The second Nupi Lan [12 of December 1939] was set off by the indiscriminate export of rice from Manipur by Marwari business men with the support of the colonial government. It resulted in a famine-like situation in Manipur even though it was harvest season.

Although the movement was started as an agitation by Manipuri women against the economic and administrative policies of the Manipur Maharaja and the Political Agent Mr. Grimson of the British Government (1933–45) in Manipur, it evolved into a movement for the constitutional and administrative reform in Manipur.

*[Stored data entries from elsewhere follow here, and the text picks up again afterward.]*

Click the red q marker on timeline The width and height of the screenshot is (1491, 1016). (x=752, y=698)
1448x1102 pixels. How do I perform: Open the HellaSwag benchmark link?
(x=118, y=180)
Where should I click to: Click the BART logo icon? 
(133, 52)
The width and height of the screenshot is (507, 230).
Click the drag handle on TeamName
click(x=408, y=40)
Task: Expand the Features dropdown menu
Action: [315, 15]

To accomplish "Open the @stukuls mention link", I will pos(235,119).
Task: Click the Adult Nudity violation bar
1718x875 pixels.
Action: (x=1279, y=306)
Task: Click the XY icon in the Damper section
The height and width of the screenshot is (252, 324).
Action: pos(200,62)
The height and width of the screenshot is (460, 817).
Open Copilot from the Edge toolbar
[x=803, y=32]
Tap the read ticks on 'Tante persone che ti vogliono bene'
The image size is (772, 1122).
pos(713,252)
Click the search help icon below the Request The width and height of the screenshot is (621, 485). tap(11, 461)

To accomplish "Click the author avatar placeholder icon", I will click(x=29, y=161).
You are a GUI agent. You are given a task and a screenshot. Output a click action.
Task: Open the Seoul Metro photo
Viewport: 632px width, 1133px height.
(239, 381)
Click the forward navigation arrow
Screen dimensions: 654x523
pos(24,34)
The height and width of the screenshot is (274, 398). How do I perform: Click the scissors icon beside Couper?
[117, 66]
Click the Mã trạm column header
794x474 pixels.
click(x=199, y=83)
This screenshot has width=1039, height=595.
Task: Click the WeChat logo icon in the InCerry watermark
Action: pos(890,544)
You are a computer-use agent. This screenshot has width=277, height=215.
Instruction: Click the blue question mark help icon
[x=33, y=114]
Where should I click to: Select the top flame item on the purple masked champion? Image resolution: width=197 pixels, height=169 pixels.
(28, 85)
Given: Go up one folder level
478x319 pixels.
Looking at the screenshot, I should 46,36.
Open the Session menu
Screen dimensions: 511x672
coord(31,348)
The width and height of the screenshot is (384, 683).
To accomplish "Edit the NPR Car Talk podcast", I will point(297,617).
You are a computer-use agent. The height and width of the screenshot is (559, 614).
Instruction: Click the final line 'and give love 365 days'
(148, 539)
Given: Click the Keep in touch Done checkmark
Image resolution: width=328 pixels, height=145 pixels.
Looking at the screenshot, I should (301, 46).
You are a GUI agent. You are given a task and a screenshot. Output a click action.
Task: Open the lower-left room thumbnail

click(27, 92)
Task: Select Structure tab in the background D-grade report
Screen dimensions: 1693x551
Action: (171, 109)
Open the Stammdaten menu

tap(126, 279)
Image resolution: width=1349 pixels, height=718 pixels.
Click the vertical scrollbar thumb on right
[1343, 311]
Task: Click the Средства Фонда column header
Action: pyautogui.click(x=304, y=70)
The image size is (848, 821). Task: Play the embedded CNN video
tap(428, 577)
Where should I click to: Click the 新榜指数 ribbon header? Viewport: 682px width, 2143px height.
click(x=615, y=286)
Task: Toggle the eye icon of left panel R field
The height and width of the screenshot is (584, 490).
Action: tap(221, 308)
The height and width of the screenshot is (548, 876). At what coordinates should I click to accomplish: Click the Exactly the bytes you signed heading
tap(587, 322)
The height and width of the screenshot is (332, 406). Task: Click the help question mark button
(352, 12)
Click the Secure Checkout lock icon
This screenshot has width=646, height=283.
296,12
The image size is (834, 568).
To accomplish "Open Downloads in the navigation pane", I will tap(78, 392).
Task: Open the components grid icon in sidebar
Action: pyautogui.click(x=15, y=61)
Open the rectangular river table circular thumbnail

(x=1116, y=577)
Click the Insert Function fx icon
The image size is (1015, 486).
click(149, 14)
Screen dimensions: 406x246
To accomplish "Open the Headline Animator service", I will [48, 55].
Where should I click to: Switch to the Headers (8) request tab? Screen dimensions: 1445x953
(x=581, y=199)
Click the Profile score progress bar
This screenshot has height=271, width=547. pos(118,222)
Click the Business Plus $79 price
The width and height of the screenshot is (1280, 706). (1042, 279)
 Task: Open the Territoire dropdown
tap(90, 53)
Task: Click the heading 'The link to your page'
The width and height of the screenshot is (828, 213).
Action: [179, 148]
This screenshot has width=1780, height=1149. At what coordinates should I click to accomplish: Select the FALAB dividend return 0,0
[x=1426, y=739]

When the Manipuri women, who had been playing a decisive role in the agrarian economy of the region, came out in legion on the streets against the British policy of massive export of rice, the authorities responded by deploying military and police force against the unarmed women protesters. They fought valiantly against the British policies and a few of them lost their lives in the agitation. The struggle lasted for several months but subsided as a result of the outbreak of Second World War.

==Importance==

Historians opine that the Nupi Lan movement contributed much to the making of Manipur. First, it sowed the seeds of economic and political reforms. Secondly, it was a turning point to the political lives of leaders like Jan Neta Hijam Irabot whose major focus had, until then, been social reforms. Irabot later turned a firebrand communist and founded the Communist Party in Manipur.